» Problem details: How many of the lines below contain the word "width"? Reply with the number alone.

» Records provided:
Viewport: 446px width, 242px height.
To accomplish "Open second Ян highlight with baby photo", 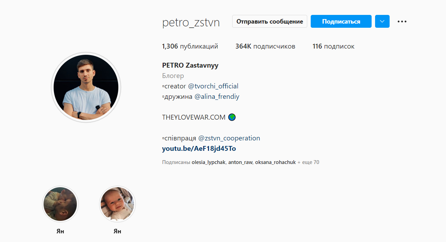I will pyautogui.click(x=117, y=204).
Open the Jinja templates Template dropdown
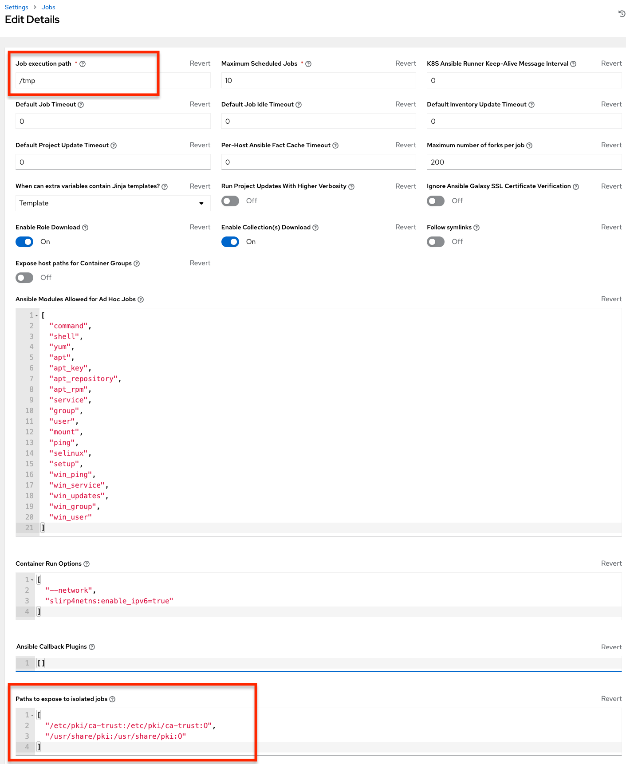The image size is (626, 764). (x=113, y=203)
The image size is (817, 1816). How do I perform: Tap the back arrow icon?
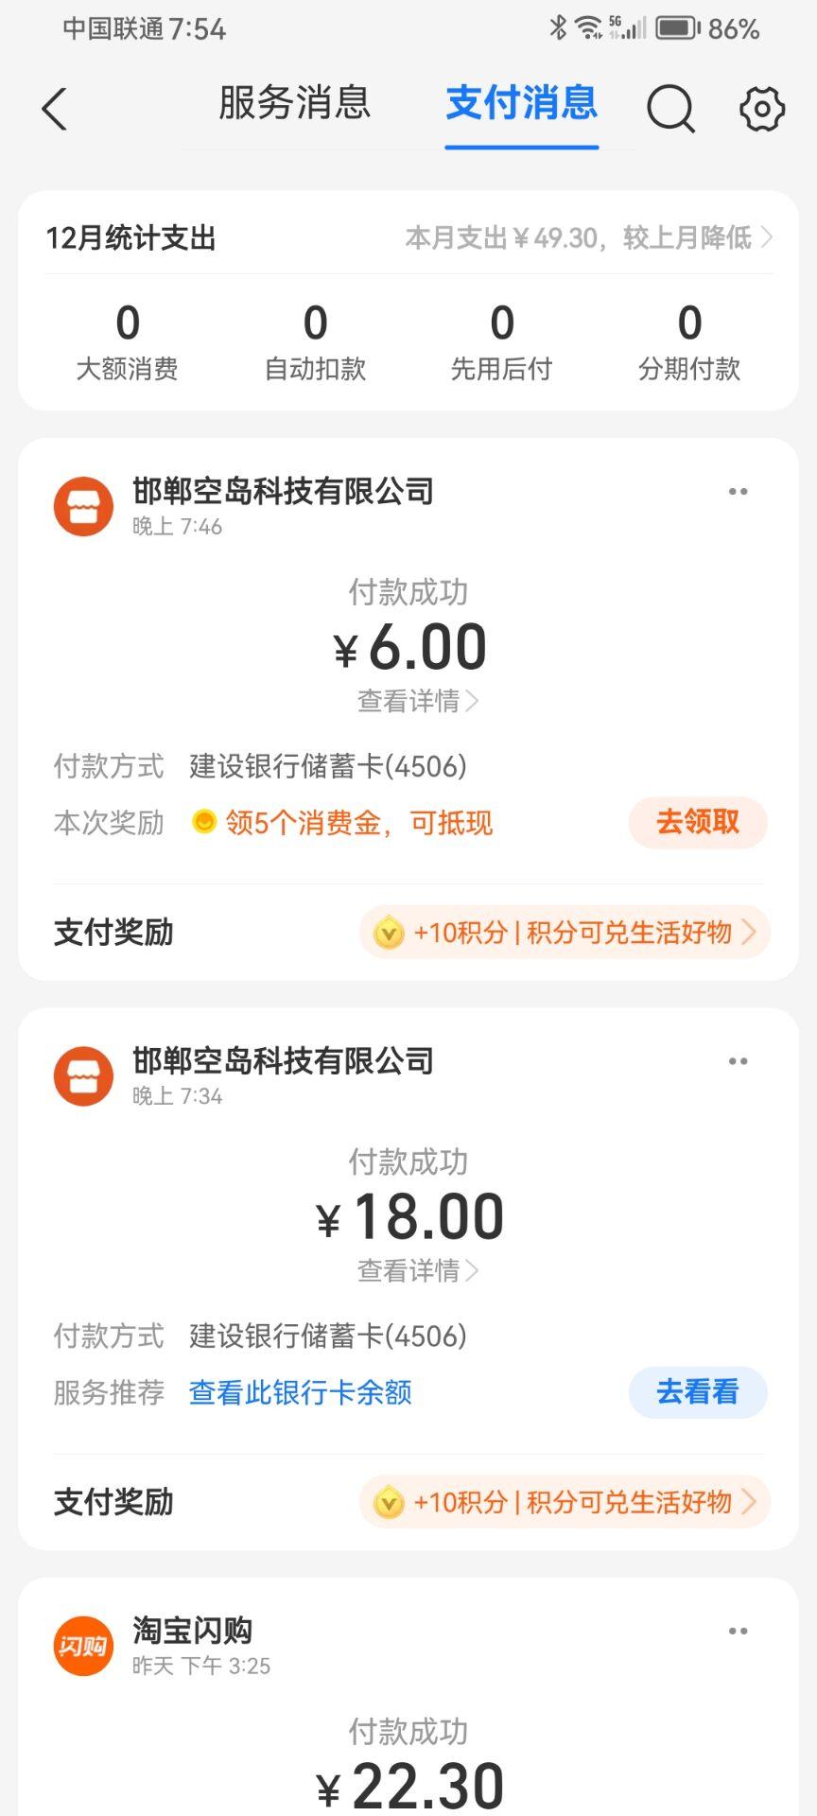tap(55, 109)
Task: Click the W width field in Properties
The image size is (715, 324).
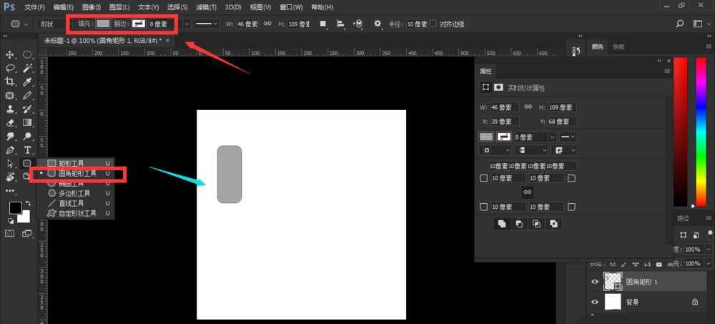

» Result: 2